Delhi deals with Nithari (somehow, the entire new angle that the case could have part of a larger child pornography racket somehow seems plausible) and Mumbai deals with serial gropings. I heard a most interesting story the other day about the removal of a senior editor at one of India's larger papers.
Now, the accepted version goes is that the person in question has a glad-eye and was dismissed because he tried to get fresh with a woman. 'Pfaff!' was how the person telling me the story described that. Quite believeable too, because the sad truth is that no-one gets fired for that, maybe a gentle reprimand and being told to lay off the ass-grabs. The real story, I'm told lies in the fact that this organisation is publicly listed.
Now, all large publicly listed companies have an investor/analyst meet every quarter or at least every half-year. I've attended some of these meetings, when the floor is open to journalists as well, and these meetings tend to be very drab affairs with numbers flying about, but management and analysts and even I treated them with a level of veneration. I mean, top management and the analysts covering the company in the same room, writing a corporate story becomes pretty easy, usually when (and there always is one) investor or analyst with an axe to grind.
Now, back to the tale. This company was having, what I believe was the half-year analyst/investor briefing in one of the South Mumbai hotels. The downside of a being a part of a listed media company is that senior editorial staff, or at least the senior-most editor present in the city that day has to attend. Which in this case was our friend.
It seems, from the story I heard, that the fellow landed up late for the meeting (and while you can pass that off in Mumbai by blaming the traffic) he also landed up more than a bit tipsy. What followed is not clear, but in involved a lot of abuses being thrown at random investors. Now, lesson number one of public companies is try not to piss off large investors. Evidently, a representative of a fairly large investor was not very happy with what he saw - a fairly high editor at two in the afternoon - this is where my investment dollars are going? A rapid series of phonecalls followed and one ended up on the Company Boss' mobile and she was then given a fairly detailed blow-by-blow account of what followed.

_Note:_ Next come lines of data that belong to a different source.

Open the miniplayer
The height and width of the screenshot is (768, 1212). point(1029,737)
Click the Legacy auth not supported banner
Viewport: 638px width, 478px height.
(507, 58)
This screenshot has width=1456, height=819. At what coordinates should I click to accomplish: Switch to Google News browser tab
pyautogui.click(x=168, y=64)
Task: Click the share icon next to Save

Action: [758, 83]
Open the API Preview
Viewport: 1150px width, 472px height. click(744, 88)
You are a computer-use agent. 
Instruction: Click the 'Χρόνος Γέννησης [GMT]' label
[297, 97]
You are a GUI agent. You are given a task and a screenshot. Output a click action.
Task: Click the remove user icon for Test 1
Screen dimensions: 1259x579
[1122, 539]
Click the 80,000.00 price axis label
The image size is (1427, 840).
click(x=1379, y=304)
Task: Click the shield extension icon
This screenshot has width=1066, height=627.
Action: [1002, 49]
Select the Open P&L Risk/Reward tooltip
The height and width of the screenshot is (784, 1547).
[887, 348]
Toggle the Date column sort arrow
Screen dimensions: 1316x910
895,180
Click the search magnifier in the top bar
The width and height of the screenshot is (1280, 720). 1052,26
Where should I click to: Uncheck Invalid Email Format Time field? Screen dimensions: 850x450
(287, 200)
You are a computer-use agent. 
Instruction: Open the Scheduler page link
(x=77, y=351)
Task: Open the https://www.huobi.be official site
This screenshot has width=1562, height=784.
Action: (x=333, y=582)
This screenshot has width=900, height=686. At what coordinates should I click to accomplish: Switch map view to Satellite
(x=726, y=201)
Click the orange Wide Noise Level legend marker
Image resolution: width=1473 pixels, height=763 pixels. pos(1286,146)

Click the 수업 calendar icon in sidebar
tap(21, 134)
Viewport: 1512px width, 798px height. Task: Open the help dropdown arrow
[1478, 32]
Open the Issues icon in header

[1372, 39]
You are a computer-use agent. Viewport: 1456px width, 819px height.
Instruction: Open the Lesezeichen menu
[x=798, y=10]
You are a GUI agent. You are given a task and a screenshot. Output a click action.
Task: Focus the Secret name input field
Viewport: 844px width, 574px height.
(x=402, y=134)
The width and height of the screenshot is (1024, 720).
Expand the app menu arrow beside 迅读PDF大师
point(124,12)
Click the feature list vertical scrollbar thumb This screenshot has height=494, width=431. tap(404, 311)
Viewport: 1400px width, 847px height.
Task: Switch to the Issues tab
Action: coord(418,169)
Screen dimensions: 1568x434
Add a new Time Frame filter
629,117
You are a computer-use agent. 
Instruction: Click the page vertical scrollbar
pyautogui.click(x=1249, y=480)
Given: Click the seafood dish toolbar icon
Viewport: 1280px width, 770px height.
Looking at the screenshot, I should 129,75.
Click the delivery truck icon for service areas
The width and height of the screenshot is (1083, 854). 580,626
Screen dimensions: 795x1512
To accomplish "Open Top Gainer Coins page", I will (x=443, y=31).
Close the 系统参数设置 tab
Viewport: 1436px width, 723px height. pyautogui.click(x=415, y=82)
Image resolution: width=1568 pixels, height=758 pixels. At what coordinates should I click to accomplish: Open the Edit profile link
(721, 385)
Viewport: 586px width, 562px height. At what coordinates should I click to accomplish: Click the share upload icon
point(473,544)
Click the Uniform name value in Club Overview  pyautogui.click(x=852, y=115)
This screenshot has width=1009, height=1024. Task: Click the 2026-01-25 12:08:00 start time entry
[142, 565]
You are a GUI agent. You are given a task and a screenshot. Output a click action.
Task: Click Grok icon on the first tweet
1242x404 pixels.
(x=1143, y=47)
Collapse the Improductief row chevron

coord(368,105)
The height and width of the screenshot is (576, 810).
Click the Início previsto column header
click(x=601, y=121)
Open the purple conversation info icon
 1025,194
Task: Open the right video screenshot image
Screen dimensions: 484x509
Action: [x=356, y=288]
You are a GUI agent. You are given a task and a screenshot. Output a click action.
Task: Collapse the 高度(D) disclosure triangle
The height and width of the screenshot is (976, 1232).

Now, I'm not aware if there was a caveat in the call - talking about dumping the stock (which had at that point of time spectacularly underperformed in the market but since has seen fairly decent gains) but the dominoes had started falling. Know this much about media tycoons in India - they'll excuse a lot of things (sexual pecadillos, sexual pervesions even, ethical dubiousness, alcoholism, drug usage, yada yada) until cold hard cash - lots of it goes on the line.
At the risk of using yet another cliche, the die was cast.
A day later the person had been relieved of his position and ever since then only the top-top-top editor attends such things, and the current one is supposed to be quite an investor charmer. So there, people have written in saying I don't give out enough news anymore - chew on this for a while.
EDIT : The new business paper launches on Friday, Republic Day, January 26th.